The aim of this study was to evaluate the association between urinary iodine as reliable indicator of recent iodine status and urinary thiocyanate concentration supposedly related to tobacco smoke exposure of schoolchildren and university students. Subjects of study were 123 children (66 boys and 57 girls) aged 8 to 11 years and 104 medical students (51 men and 53 women) aged 19 to 25 years, all of them from the town of Plovdiv, Bulgaria. Urinary iodine was measured by the Sandell-Kolthoff reaction. The method for thiocyanate determination in urine was based on the quantitative oxidation of thiocyanate in acid permanganate solution with liberation of HCN, which reacted with picric acid. A questionnaire filled by the schoolchildren and students was used to evaluate their exposure to tobacco smoke and their smoking habits.

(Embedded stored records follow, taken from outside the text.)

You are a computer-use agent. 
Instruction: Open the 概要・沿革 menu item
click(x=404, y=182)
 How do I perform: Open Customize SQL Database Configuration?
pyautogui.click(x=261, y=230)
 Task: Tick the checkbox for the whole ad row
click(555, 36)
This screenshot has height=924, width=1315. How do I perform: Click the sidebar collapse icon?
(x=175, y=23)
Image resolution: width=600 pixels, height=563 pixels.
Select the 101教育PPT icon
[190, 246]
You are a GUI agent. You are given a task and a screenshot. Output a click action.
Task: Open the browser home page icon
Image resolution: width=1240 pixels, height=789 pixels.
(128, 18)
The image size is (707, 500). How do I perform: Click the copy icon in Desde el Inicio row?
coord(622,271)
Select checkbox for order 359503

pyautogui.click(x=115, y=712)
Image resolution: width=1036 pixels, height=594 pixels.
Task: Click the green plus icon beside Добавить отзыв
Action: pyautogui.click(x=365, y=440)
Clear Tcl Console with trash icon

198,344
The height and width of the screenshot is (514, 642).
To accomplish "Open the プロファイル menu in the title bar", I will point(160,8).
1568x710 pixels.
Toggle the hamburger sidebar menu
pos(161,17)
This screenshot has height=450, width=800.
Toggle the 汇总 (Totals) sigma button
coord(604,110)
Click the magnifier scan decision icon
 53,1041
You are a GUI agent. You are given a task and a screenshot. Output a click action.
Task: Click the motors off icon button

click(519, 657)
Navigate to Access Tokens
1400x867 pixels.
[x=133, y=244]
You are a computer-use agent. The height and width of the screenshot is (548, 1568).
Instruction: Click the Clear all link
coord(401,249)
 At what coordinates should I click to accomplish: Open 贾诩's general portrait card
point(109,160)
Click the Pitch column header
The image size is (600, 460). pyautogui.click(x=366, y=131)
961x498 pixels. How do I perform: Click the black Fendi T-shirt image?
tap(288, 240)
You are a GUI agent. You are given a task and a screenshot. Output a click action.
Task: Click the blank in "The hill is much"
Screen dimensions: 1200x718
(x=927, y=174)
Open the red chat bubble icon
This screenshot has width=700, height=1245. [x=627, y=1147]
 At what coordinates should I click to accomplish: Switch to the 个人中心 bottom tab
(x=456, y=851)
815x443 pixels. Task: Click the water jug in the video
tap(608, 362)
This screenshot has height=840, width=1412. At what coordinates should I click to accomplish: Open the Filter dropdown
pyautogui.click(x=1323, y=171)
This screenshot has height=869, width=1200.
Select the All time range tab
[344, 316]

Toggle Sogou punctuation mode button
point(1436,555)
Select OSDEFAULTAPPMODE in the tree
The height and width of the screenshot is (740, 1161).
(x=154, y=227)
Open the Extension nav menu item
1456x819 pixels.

The median urinary iodine of the inspected schoolchildren was between 100-199 μg/L, which is an indicator of optimal iodine nutrition. However, 10.6% of the children had iodine deficiency. Statistically significant association between tobacco smoke exposure and the values of urine thiocyanate concentration in the inspected children was found. The median urinary iodine of the inspected students was 141 μg/L for the men and 130 μg/L for the women, which indicates optimal iodine nutrition. Around one-third of the subjects were with iodine deficiency though mild iodine deficiency was dominated. There were statistically significant differences between urinary thiocyanate concentrations in smokers and non-smokers (P < 0.0001) with higher thiocyanate values in smokers. None of the studied subjects has a ratio urinary iodine/thiocyanate (g/mg) below 3.5. The quantification of thiocyanate ions in urine provides a fast non-invasive method to monitor thiocyanate load from tobacco smoke. Thiocyanate levels should be carefully controlled in cases of severe iodine deficiency to avoid the competitive inhibition of iodine intake.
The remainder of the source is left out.